In response to The Walt Disney Company’s decision to denounce the state’s anti-LGBT law, Florida Republicans make a bill for a specific tax district target Disney itself. The Florida House voted 68-38 to pass legislation that would have ended all special tax districts created before 1968.

Founded in 1967, Reedy Creek enabled The Walt Disney Company to expand its power in the state of Florida. It assumed many responsibilities that would normally be assigned to a local government. The Company provides utilities, emergency services and more for its Florida properties.

Reedy Creek allowed Disney to come in and establish itself as Florida’s largest private employer. This in turn led to Disney becoming one of the largest employers in the state.

DIS investors will also find the latest Netflix (NASDAQ:NFLX) number of participants a shock to the system. Netflix has been a dominant force in the TV streaming industry for almost a decade. However, it reported a drop of 200,000 in the first quarter. Disney is investing billions in streaming. So a slowdown for the industry leader isn’t good news.

DIS shares will be held (for the time being).

DIS stock was able to increase its revenue and earnings per share by expanding into new markets such as theme parks, cruise lines, and direct media services. The company also plans to increase its focus on digital media distribution in the coming years, as it believes this will be more profitable over the long term than traditional distribution methods.

Disney’s sources of income are diverse. This includes films (both animated and live-action), television programs, video games, publishing (books), consumer products such as toys and clothing, theme parks such as Disneyland Paris and Walt Disney World Resort Orlando, digital media such as ESPN+, ABC Studios- proprietary Freeform- Network.

However, the latest developments will weigh on the DIS share in the short term. Therefore, this is not the best time to invest in them.

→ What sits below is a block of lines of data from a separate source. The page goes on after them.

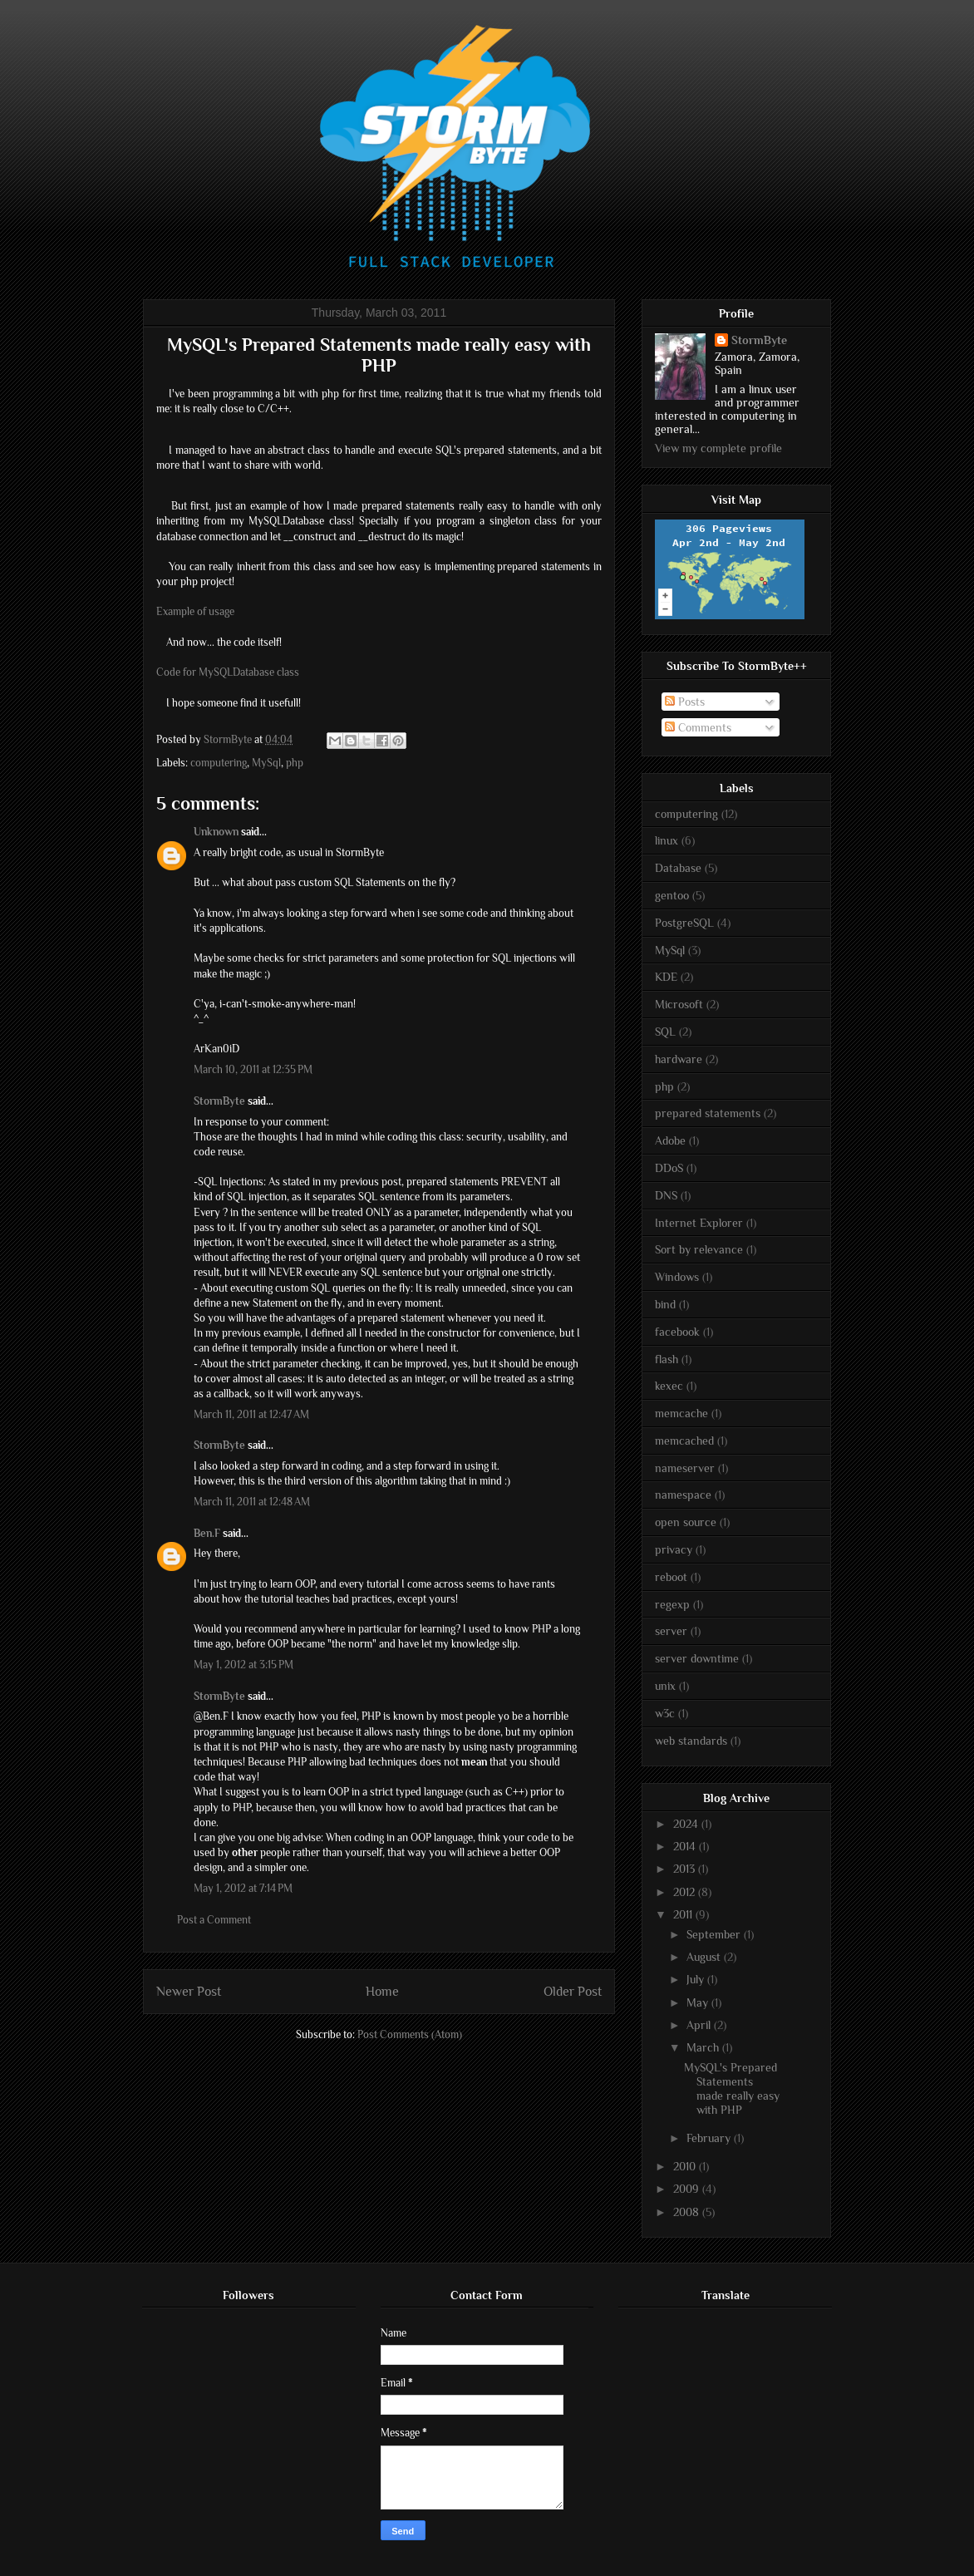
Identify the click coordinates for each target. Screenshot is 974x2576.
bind (665, 1304)
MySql (266, 762)
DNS (666, 1195)
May (698, 2002)
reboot (671, 1577)
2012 (685, 1892)
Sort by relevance (699, 1249)
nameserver (685, 1468)
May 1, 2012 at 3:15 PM (243, 1664)
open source (685, 1522)
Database (678, 867)
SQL (665, 1031)
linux (666, 840)
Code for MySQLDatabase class (227, 672)
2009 (687, 2188)
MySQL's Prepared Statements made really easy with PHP (732, 2088)
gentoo (672, 895)
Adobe (670, 1140)
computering (218, 762)
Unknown (216, 831)
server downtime (697, 1658)
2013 (685, 1868)
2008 (687, 2212)
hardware (678, 1059)
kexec (669, 1385)
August (705, 1956)
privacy (673, 1549)
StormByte (219, 1101)
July (696, 1979)
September (715, 1934)
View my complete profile (718, 448)
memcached (684, 1440)
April (700, 2025)
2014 (686, 1846)
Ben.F (207, 1533)
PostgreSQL (684, 922)
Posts (685, 701)
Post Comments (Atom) (409, 2034)
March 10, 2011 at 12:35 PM (253, 1069)
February (710, 2138)
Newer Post (188, 1991)
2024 (687, 1823)
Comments (698, 727)
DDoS (669, 1168)
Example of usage (195, 611)
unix (665, 1685)
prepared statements (707, 1113)
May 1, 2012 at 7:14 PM (243, 1888)
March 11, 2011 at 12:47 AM (251, 1414)
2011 (684, 1914)
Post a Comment (214, 1920)
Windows (677, 1276)
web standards (691, 1740)
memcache (681, 1413)
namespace (683, 1494)
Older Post (573, 1991)
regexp (672, 1604)
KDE (666, 976)
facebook (677, 1331)
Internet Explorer (699, 1222)
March (704, 2047)
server (671, 1631)
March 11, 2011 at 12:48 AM (252, 1501)
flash (666, 1359)
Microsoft (679, 1004)
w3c (665, 1713)
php (294, 762)
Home (382, 1991)
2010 (686, 2166)
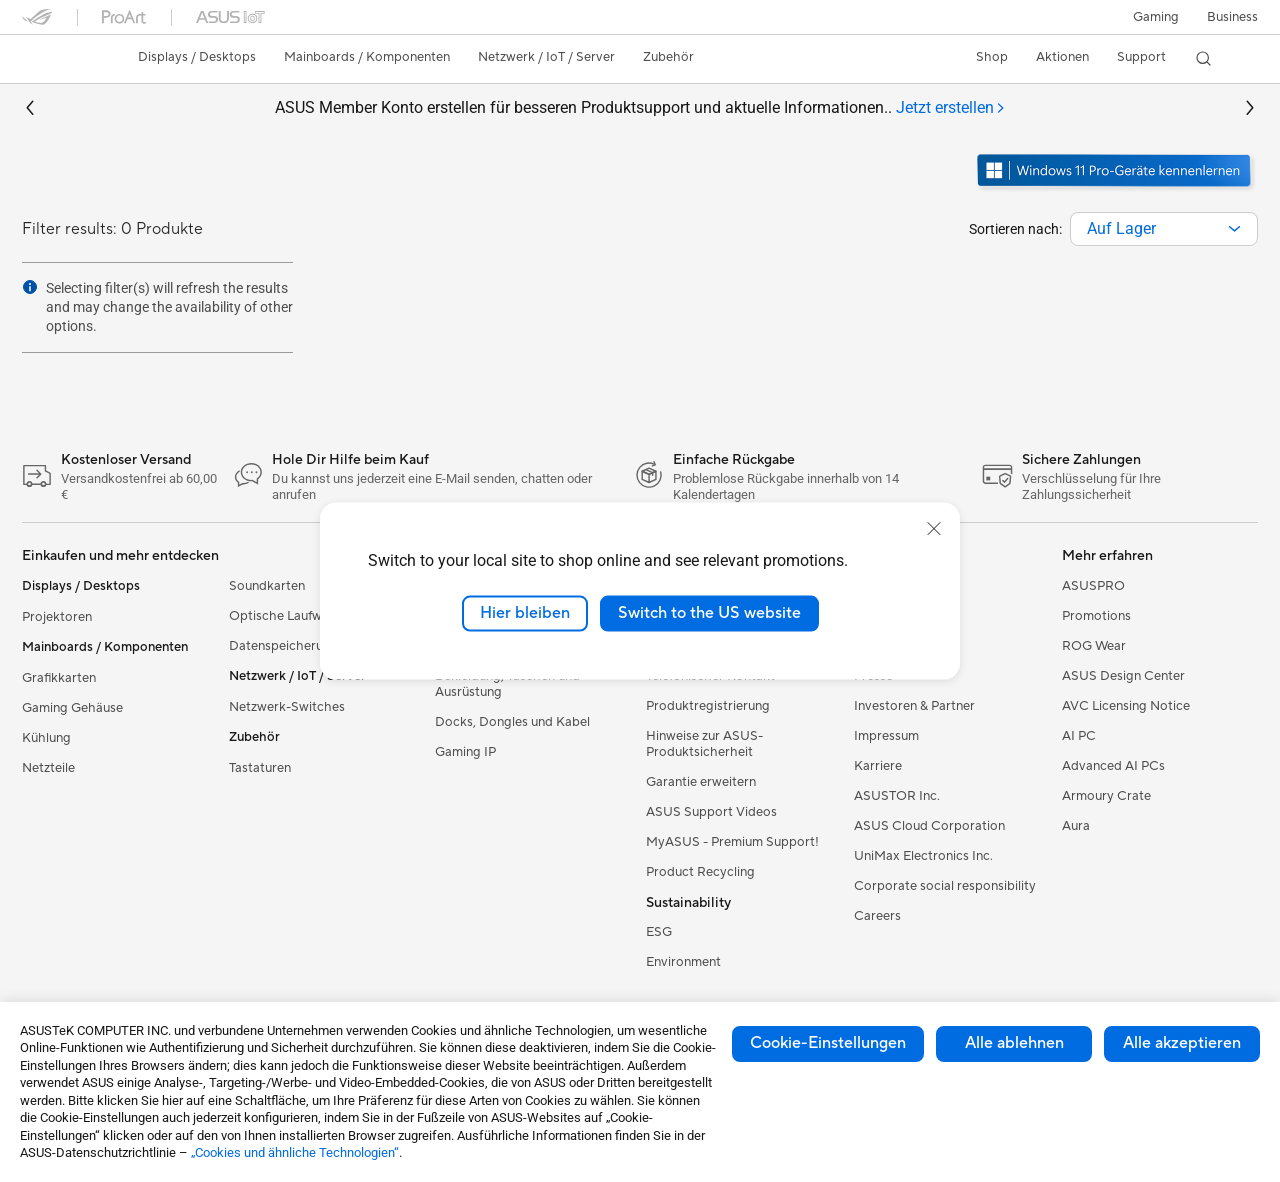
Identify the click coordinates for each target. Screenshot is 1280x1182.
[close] (934, 529)
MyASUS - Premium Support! (732, 842)
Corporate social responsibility (945, 886)
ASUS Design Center (1123, 676)
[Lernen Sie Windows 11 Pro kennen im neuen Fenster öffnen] (1116, 189)
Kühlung (46, 738)
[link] (56, 59)
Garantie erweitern (701, 782)
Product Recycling (700, 872)
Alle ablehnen (1014, 1043)
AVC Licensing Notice (1126, 706)
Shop (992, 57)
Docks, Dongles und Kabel (512, 722)
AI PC (1079, 736)
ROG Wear (1094, 646)
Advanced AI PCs (1113, 766)
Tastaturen (260, 768)
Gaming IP (465, 752)
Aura (1076, 826)
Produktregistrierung (708, 706)
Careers (877, 916)
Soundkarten (267, 586)
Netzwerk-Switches (287, 707)
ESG (659, 932)
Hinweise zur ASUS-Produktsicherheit (704, 744)
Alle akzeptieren (1182, 1043)
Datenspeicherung (283, 646)
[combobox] (1164, 229)
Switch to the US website (709, 613)
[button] (1156, 17)
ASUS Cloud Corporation (929, 826)
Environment (683, 962)
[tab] (951, 108)
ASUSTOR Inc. (897, 796)
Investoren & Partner (914, 706)
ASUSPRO (1093, 586)
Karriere (878, 766)
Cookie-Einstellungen (828, 1043)
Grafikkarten (59, 678)
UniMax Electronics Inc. (923, 856)
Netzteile (48, 768)
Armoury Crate (1106, 796)
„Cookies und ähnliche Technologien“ (295, 1152)
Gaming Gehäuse (72, 708)
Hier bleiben (525, 613)
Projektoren (57, 617)
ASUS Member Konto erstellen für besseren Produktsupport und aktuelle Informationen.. (640, 108)
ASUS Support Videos (711, 812)
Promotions (1096, 616)
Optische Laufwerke (288, 616)
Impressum (886, 736)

The company is gearing up for several high-profile releases in the coming months. They are sure to draw a lot of attention. Thanks to attractions like “Star Wars: Galaxy’s Edge” and “Avengers Campus”, International visitors to the Company’s flagship resorts in Orlando and California will increase. New parks are also opening around the world.

You can also expect another avatar this year and sequels for Dr. Strange Thor and probably also another Black Panther movie. Therefore, DIS stock will shrug off the negative momentum. But don’t expect all of this to happen overnight.

At the time of publication, Faizan Farooque held (neither directly nor indirectly) positions in the securities mentioned in this article. The opinions expressed in this article are those of the author, subject to the InvestorPlace.com Posting Policies.

The post Wait for a better entry point to buy Disney stock appeared first InvestorPlace.

The views and opinions expressed herein are the views and opinions of the author and do not necessarily reflect those of Nasdaq, Inc.